Talking with a dear friend last night about no-win situations in the workplace got me to thinking about some of my favorite musical disaster stories.
#1 The Oblivious Symphony of Connecticut
When I was 22 I learned about a principal flute vacancy with an orchestra near where I was living. It was a union job, and seemed like a great gig for a newly-graduated flutist. I talked with the personnel manager, and she said that scheduling with the conductor would be challenging. Eventually, she called and asked if I could play some excerpts over the phone with her and the conductor listening. So at the appointed time, I answered the call, set the receiver down on the table, and launched into Peter and the Wolf, Afternoon of a Faun, Brahms 4th, etc., and they said I got the job!
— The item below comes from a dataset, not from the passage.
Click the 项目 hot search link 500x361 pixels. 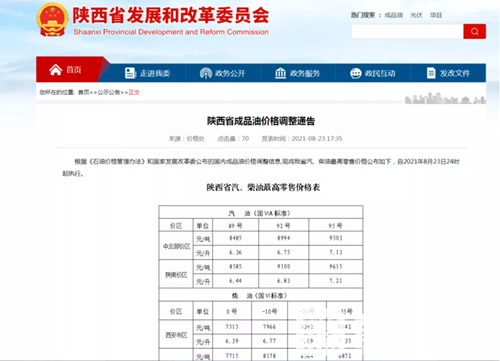pos(436,15)
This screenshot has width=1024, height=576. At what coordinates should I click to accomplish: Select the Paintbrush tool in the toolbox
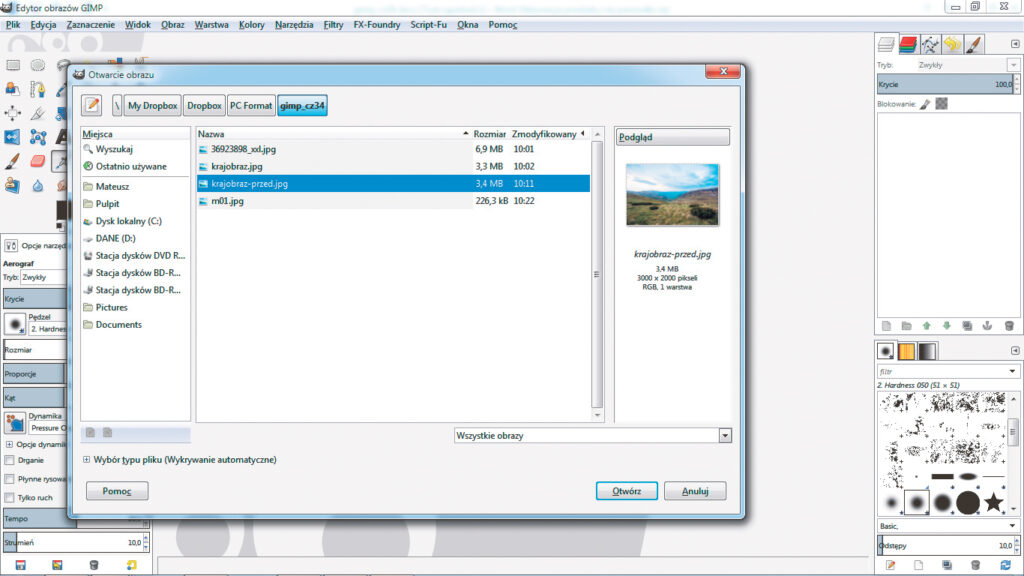coord(13,160)
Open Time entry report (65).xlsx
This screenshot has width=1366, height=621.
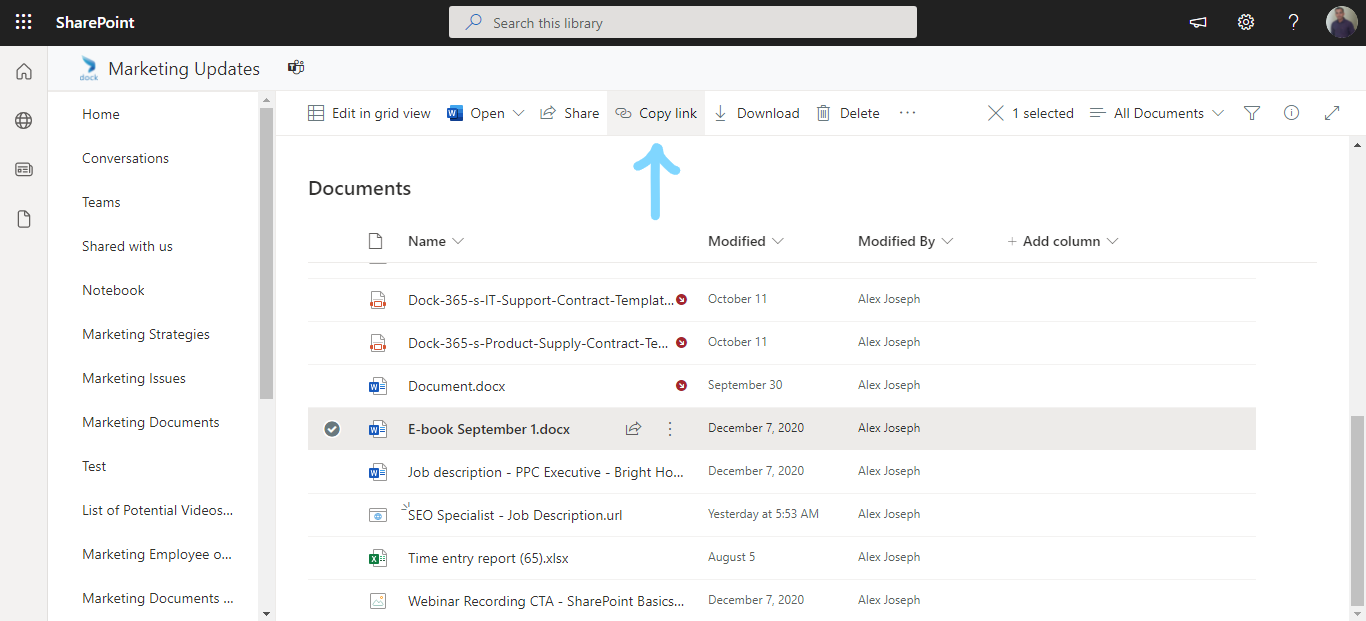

I showed up for the first rehearsal and a Schubert Symphony was up first. The first page of the 1st flute part had lots of repeated 8th notes. Piece of cake, right? Well, the orchestra started, and I watched the conductor with my eagle eye and went right into the fifth dimension. I could not discern a beat anywhere in his movements, and the orchestra was completely ignoring him. But they weren’t playing so well with each other either. Who do I go with? The violins? The basses? The flat oboist? Absurdity went straight to panic. The whole rehearsal was like that. The conductor was completely incompetent and the orchestra was disorganized and unfriendly.
A few days later the personnel manager called and asked why I was not at rehearsal. I looked at my schedule, and there was no rehearsal scheduled for the night she said I missed. No matter, she said the conductor was furious and I was being fired. I was floored, but relieved. Lesson: Research any group you are thinking of joining, even if you’re desperate for a gig. (That was the lesson, but I did not learn at that time!)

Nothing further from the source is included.